The most blatant example of this we have seen recently is none other than Microsoft, which has directly admitted to practicing cooperation and competition with its cloud channel partners. This admission came up in the recent Parallels Summit I attended in Orlando, from Bill Staples, Microsoft General Manager.
In his presentation, Staples explicitly outlined how Microsoft has a multiple personality when dealing with cloud partners. “The question is… Is Microsoft a partner or a competitor in this space,” Staples said. “I want to answer that question honestly and directly…The answer is yes. Microsoft is a partner and a competitor in this space.” I also heard other Microsoft representatives saying the same thing at the more recent World Hosting Days in Rust, Germany. At first glance, these are stark admissions from Microsoft — until you realize that this role is nothing new for the company. After all, when it created Windows, it was providing a platform on which competing products could operate, while at the same time competing with some of those companies. Lotus 1-2-3, WordPerfect, and Netscape jump immediately to mind. Only Netscape’s technology survived, in the form of Mozilla.
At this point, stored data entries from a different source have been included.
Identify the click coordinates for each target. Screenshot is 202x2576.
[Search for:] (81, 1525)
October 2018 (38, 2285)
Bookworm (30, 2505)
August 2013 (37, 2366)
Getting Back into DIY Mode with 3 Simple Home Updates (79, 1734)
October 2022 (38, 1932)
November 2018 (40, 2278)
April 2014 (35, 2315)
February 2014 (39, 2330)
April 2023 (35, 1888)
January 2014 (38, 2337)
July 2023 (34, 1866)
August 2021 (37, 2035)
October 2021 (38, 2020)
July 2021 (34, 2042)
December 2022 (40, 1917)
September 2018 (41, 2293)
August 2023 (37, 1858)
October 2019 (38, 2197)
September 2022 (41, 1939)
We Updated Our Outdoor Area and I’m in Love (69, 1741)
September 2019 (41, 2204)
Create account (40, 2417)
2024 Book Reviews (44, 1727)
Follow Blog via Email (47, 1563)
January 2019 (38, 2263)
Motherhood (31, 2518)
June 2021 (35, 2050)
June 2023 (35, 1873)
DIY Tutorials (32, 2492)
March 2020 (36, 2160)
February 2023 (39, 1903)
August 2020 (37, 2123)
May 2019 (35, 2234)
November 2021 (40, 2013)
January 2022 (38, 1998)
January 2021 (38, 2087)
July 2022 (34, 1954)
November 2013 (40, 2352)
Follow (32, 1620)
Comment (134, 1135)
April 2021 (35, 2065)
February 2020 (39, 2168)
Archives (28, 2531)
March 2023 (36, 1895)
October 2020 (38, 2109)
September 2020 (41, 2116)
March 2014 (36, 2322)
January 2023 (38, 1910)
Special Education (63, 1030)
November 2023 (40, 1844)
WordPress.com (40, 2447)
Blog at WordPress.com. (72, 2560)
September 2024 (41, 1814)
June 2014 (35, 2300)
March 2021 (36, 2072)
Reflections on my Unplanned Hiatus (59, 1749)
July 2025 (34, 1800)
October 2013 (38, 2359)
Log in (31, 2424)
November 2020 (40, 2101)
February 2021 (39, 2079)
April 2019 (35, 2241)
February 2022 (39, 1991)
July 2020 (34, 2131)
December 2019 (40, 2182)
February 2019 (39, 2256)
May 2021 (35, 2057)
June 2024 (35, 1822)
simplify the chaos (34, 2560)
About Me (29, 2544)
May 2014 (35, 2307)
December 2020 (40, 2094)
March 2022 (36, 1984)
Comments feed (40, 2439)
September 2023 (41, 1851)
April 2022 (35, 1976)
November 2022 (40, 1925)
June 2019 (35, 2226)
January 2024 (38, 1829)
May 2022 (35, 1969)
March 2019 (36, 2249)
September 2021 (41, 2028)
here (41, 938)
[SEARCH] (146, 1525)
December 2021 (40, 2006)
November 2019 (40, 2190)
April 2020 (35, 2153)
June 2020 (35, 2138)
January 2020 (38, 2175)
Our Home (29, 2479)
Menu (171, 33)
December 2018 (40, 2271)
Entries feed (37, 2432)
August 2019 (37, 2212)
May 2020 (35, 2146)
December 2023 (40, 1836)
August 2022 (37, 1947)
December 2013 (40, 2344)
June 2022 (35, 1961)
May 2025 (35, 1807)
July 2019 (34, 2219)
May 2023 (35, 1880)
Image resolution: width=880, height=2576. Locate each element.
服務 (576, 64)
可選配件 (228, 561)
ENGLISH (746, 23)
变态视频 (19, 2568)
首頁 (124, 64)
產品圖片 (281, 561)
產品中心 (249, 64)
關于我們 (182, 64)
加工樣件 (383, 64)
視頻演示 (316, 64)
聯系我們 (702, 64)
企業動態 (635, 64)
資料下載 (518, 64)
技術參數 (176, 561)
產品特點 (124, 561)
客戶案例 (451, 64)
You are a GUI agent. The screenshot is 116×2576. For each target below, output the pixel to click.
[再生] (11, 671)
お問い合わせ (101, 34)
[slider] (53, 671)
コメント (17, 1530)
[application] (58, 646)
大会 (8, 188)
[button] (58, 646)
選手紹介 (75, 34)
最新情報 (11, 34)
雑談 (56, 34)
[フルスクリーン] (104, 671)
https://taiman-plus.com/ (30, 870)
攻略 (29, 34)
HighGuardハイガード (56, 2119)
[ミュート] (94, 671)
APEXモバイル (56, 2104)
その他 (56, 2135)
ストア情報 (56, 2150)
Staples’ admission just acknowledges what we already knew: Microsoft wants the cloud hosting and services spaces. It hosts with Azure, it provides services with Office 365.
This is not something that sits well with Microsoft’s cloud partners, being put into the position of having to trust Microsoft to do the right thing… as long as it suits their long-term plans. This is something we have seen over and over again from Microsoft, and it’s become rather tedious.
For example, the same thing is happening in mobile with Microsoft’s new partnership with Nokia. For $1 billion, Microsoft effectively bought its own mobile hardware platform, and will now be in competition with vendors like HTC and Motorola, even as it tries to push the Windows Phone 7 operating system onto HTC and Motorola devices. This have your cake and eat it too mentality is bad for any channel where Microsoft pulls this kind of stunt, not just the cloud channel. Ultimately, it tells any partner of Microsoft that their own business is potential prey for Microsoft, if the folks at Redmond decide to push their products over the partner’s.
Sadly, Microsoft is not alone. Google is doing the same thing around its SaaS applications (GMail, Google Apps) and Chrome Browser ecosystem. The browser becomes the new OS, the OS becomes unimportant and ultimately replaced with things like ChromeOS. Once Google controls the browser, it can play the same tricks that Microsoft did with Windows in the past and currently with hosted Exchange vs. Office365.
Think about the story of the Scorpion and the Frog, and Microsoft’s and Google’s approach to the cloud channel makes a lot of sense.
And is more than a little frightening.